DIRECTIONS: Give again, exactly and without pictures, the lines running from the line with "You are a computer-use agent." to the end of the records below.

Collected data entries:

━━━━━━━━

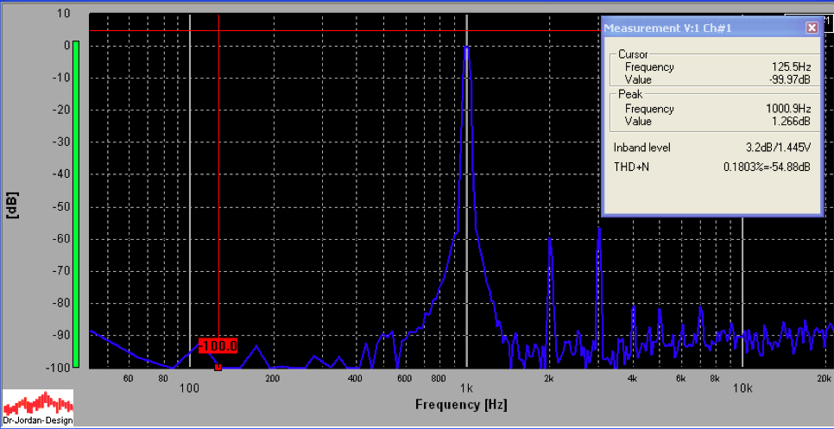Click the 10k label on frequency axis
The image size is (834, 429).
click(x=742, y=388)
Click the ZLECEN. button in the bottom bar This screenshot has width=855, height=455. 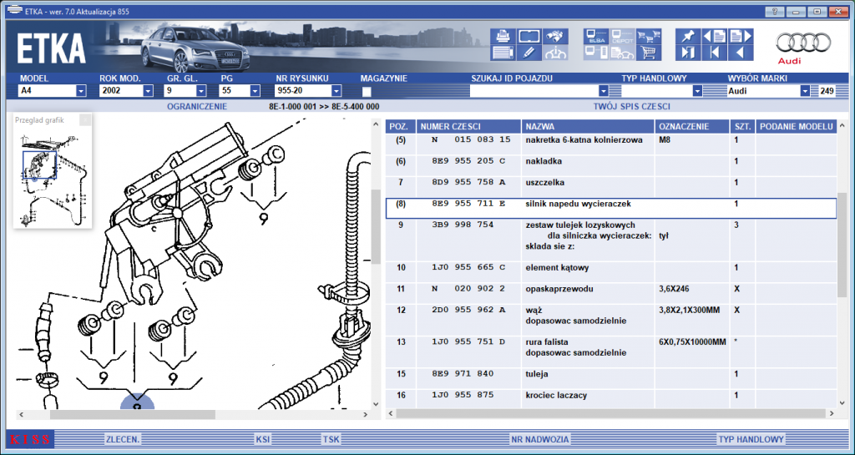(x=123, y=439)
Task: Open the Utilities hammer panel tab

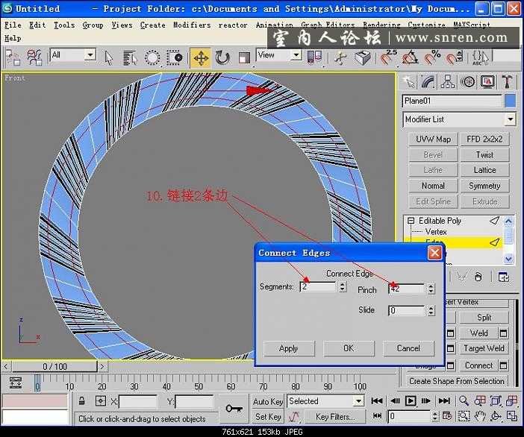Action: [x=508, y=82]
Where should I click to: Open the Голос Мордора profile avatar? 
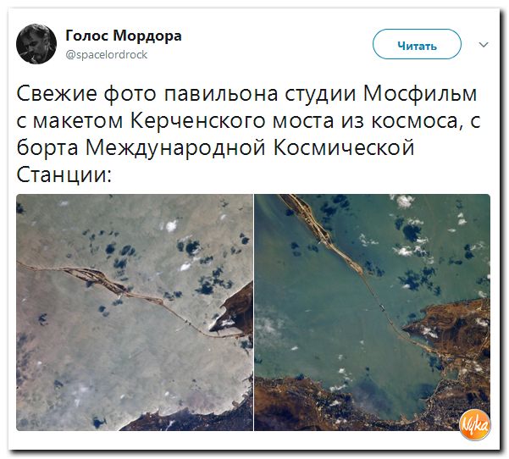[36, 44]
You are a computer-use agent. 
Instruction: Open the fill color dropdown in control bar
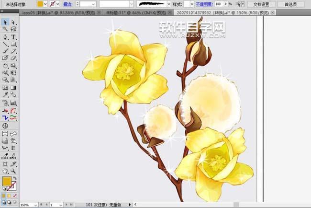coord(47,4)
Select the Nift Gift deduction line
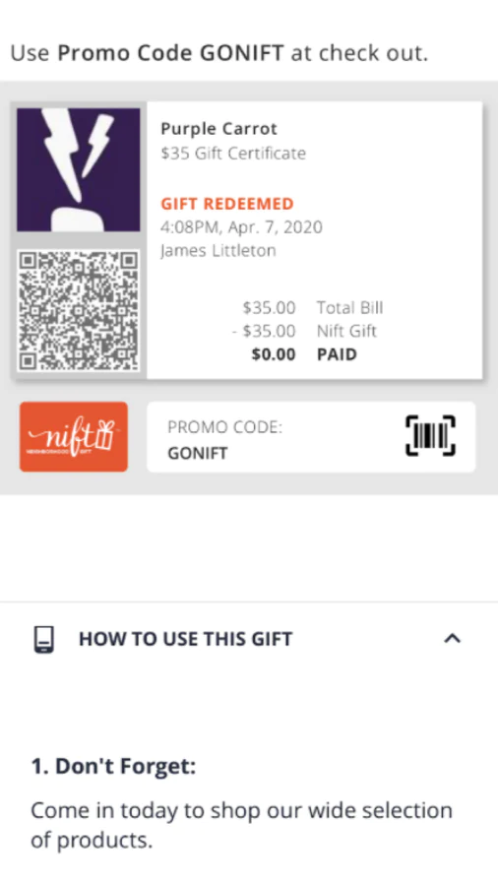 [304, 331]
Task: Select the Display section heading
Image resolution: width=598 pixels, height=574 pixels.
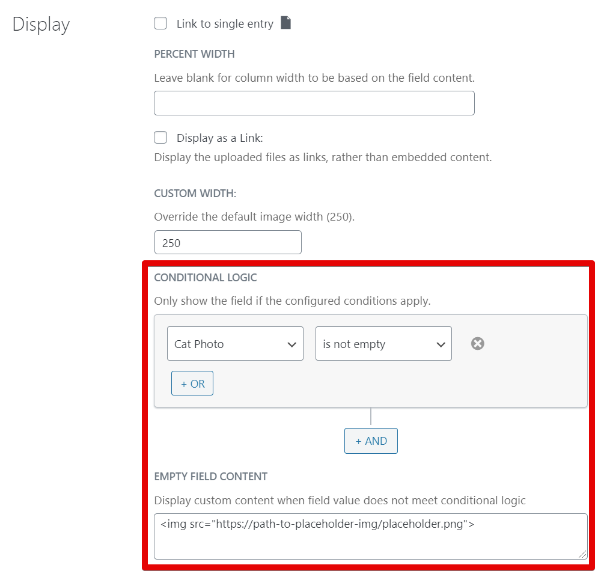Action: pos(41,25)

━━━━━━━━

RESPONSE TO THE TASK:
You are a computer-use agent. 
Instruction: Open the fill color dropdown in control bar
coord(47,4)
Select the Nift Gift deduction line
 [304, 331]
Task: Select the Display section heading
Image resolution: width=598 pixels, height=574 pixels.
Action: pos(41,25)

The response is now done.